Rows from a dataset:
+ + + +

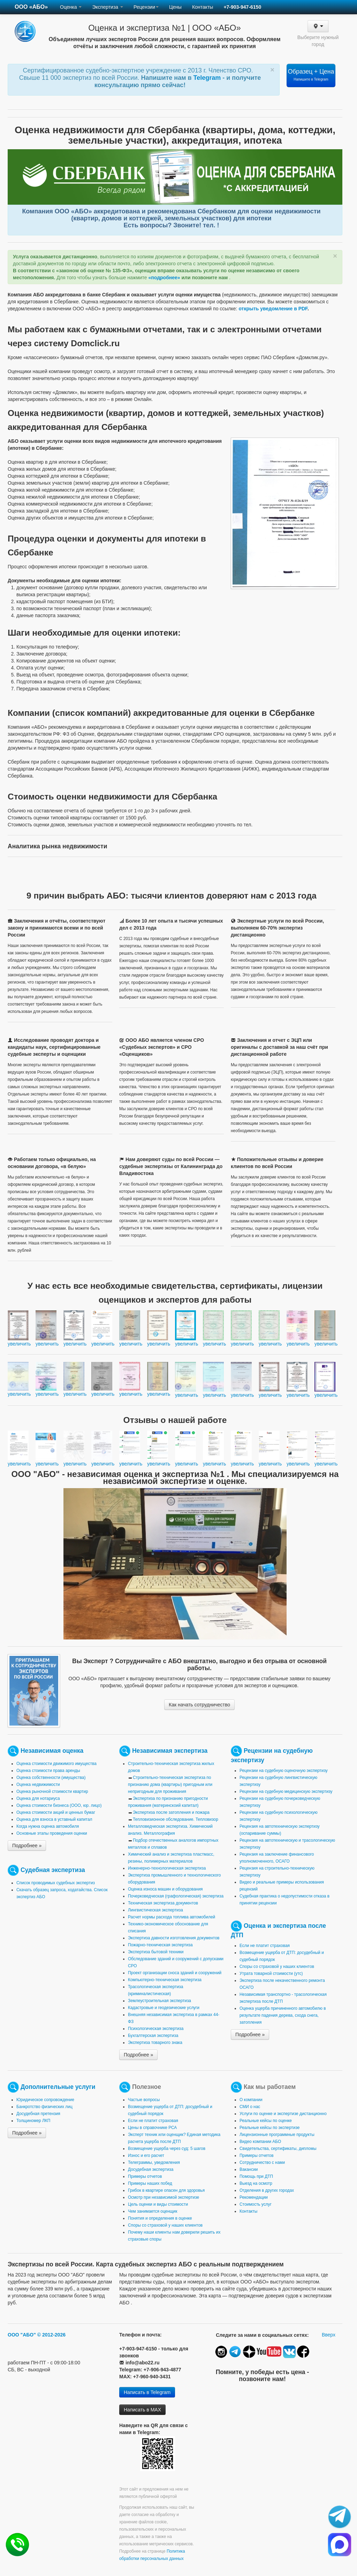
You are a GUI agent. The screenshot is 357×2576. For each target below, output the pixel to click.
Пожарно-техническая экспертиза (160, 1944)
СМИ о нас (250, 2106)
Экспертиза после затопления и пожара (171, 1812)
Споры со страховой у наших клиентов (277, 1966)
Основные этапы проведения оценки (51, 1833)
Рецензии (146, 7)
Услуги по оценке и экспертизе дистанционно (283, 2113)
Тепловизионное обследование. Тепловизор (175, 1819)
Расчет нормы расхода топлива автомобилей (171, 1917)
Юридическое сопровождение (45, 2099)
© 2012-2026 (51, 2335)
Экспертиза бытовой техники (155, 1951)
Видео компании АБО (260, 2141)
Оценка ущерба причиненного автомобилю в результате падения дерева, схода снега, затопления (283, 2015)
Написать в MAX (142, 2409)
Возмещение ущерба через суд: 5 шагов (166, 2148)
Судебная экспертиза (53, 1869)
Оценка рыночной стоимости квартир (52, 1791)
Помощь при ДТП (256, 2176)
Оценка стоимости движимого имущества (56, 1763)
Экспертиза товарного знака (155, 2042)
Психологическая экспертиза (155, 2028)
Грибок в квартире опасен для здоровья (166, 2190)
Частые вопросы (144, 2099)
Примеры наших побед (150, 2183)
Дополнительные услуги (58, 2086)
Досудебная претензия (38, 2113)
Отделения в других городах (267, 2190)
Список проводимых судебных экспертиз (55, 1882)
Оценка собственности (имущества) (50, 1777)
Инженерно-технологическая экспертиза (167, 1868)
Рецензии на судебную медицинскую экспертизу (286, 1791)
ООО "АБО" (22, 2335)
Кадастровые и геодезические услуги (163, 2007)
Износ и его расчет (146, 2155)
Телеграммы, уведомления (154, 2162)
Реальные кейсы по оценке (266, 2120)
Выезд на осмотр (256, 2183)
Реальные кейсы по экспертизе (269, 2127)
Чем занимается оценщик (152, 2211)
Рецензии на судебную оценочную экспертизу (284, 1770)
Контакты (202, 7)
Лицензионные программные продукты (277, 2134)
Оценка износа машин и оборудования (165, 1889)
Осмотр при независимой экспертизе (163, 2197)
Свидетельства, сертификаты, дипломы (278, 2148)
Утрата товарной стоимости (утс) (271, 1973)
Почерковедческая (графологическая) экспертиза (175, 1896)
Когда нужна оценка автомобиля (47, 1826)
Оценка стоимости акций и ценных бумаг (55, 1812)
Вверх (328, 2335)
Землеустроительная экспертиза (159, 2000)
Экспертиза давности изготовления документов (173, 1937)
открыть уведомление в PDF (272, 308)
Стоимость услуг (256, 2204)
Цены (175, 7)
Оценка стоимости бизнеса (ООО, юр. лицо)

+ + + +

(Task details):
Identify every line above that contains the string "судебную", and copy each one. Case counts.

(Task answer):
Рецензии на судебную медицинскую экспертизу (286, 1791)
Рецензии на судебную оценочную экспертизу (284, 1770)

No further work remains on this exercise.